— RECORDS TO PROCESS —
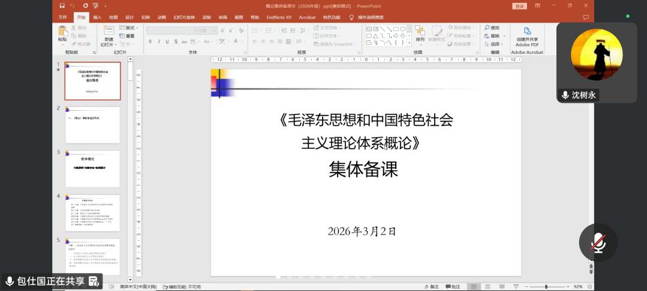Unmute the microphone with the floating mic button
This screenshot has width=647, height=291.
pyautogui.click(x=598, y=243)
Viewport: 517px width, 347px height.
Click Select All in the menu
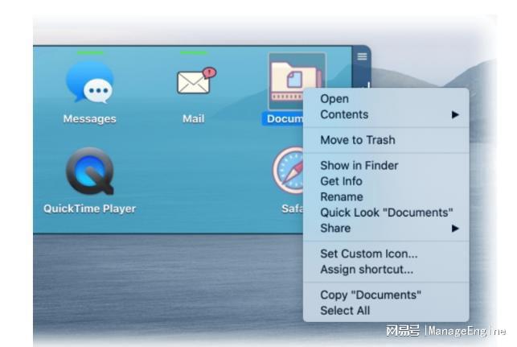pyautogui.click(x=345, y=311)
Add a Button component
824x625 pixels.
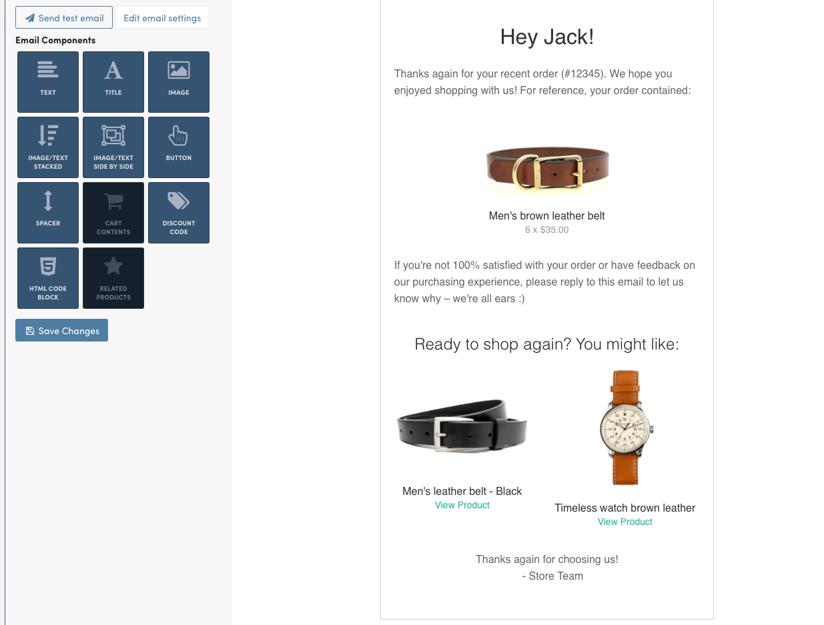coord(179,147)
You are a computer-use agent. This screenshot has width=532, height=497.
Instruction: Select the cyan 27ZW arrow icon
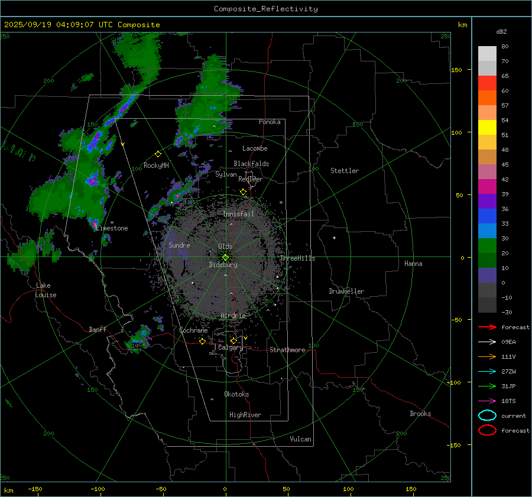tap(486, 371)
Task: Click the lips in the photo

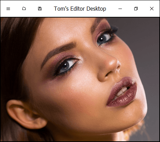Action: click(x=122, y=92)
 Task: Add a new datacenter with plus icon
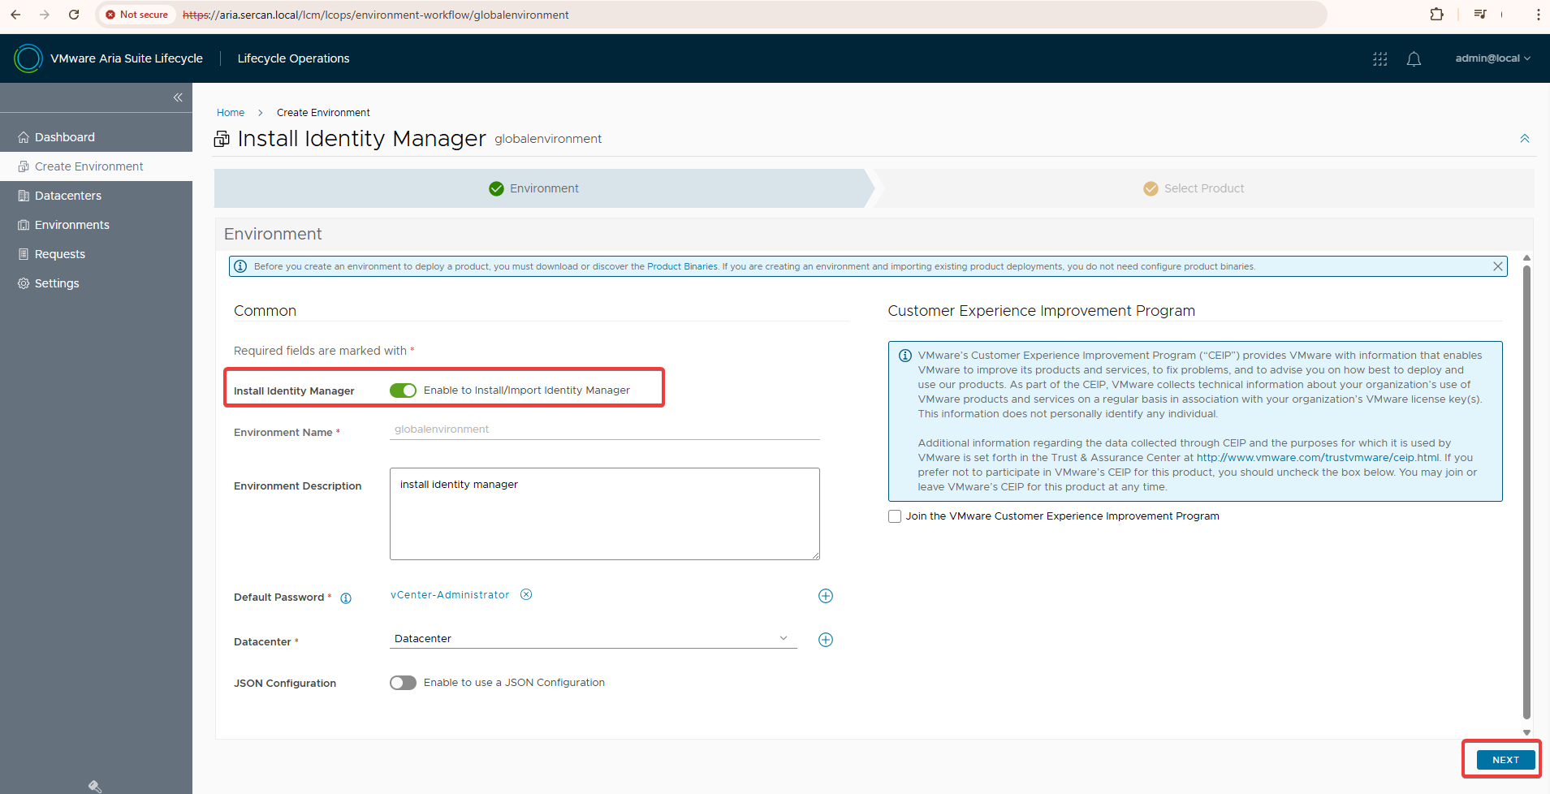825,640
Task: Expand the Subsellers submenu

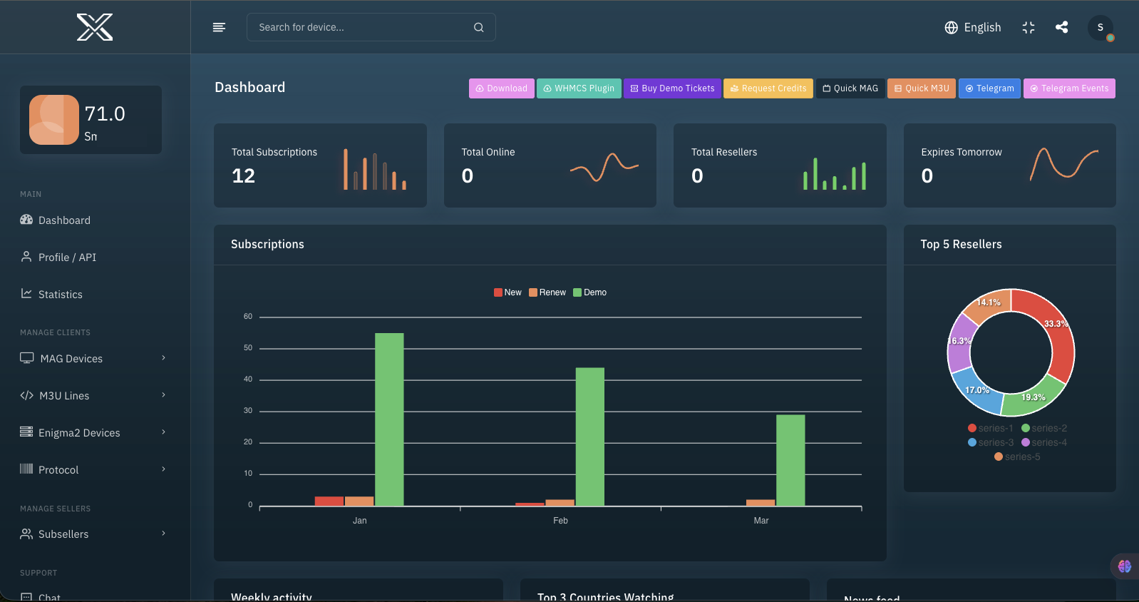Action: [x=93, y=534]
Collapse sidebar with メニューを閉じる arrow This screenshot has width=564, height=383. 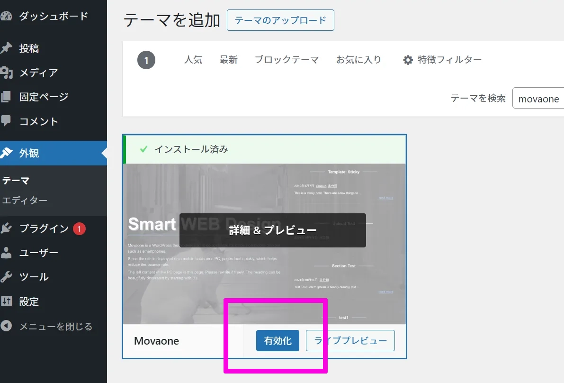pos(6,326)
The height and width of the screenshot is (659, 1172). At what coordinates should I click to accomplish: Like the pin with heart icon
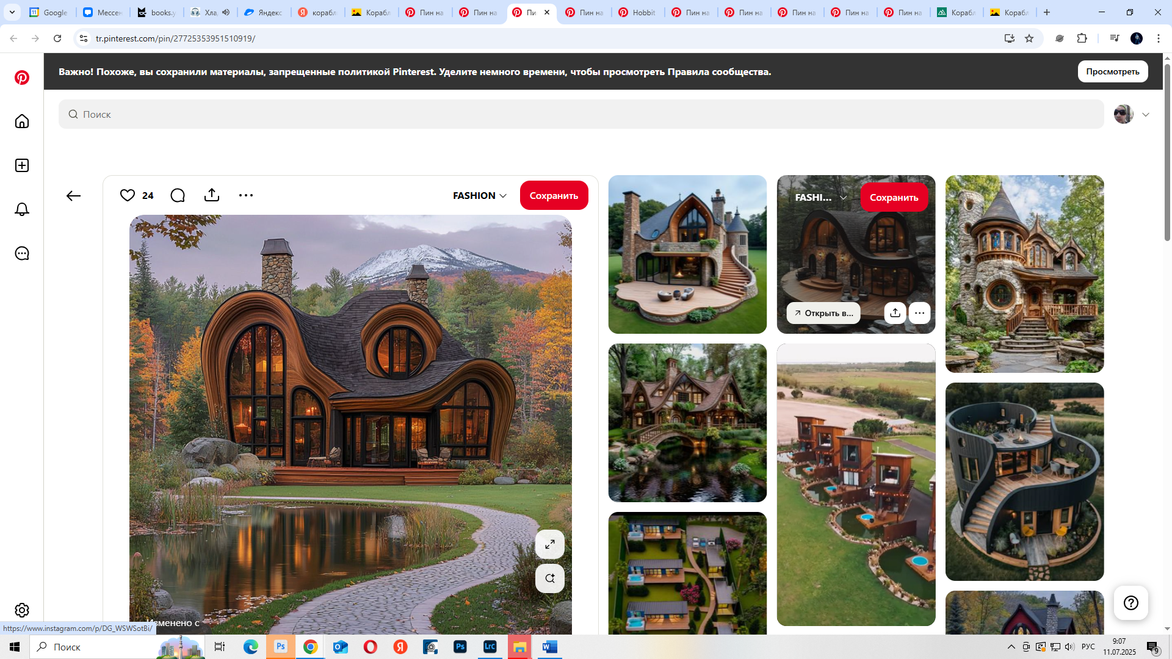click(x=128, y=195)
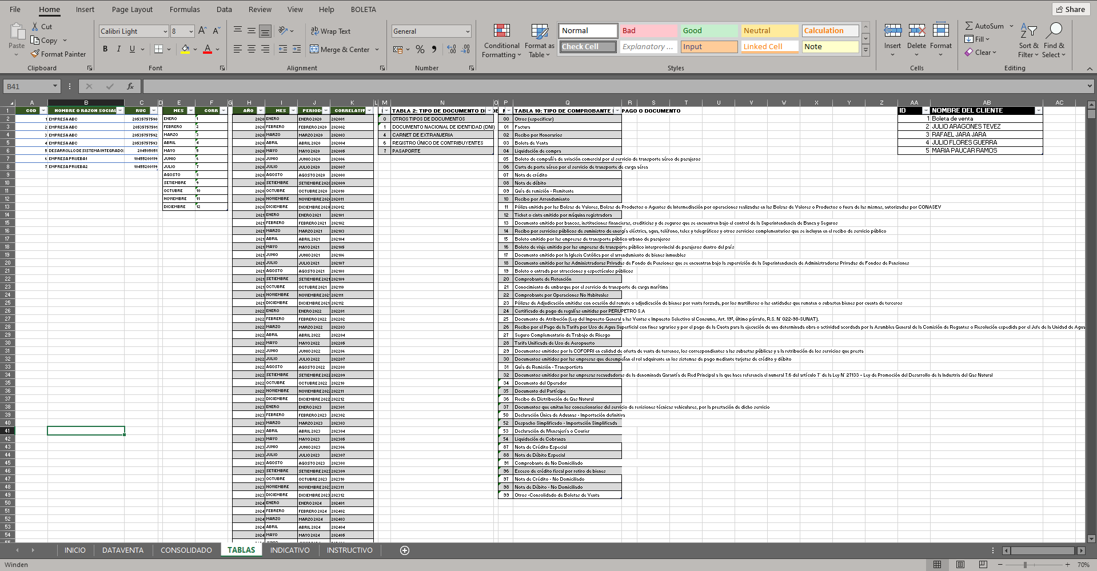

— WHAT IS NEEDED —
Update the part of the items that opens with the line containing "Add a Button component" and closes with the line containing "Action: [x=93, y=534]" by replacing "submenu" with "dropdown" and leaving everything else as it is. Return only those lines, without the pictures.

— RESPONSE TO THIS EXERCISE —
Add a Button component
824x625 pixels.
coord(179,147)
You are a computer-use agent. This screenshot has width=532, height=497.
Instruction: Select the cyan 27ZW arrow icon
tap(486, 371)
Task: Click the lips in the photo

Action: click(x=122, y=92)
 Task: Add a new datacenter with plus icon
825,640
Task: Expand the Subsellers dropdown

Action: [x=93, y=534]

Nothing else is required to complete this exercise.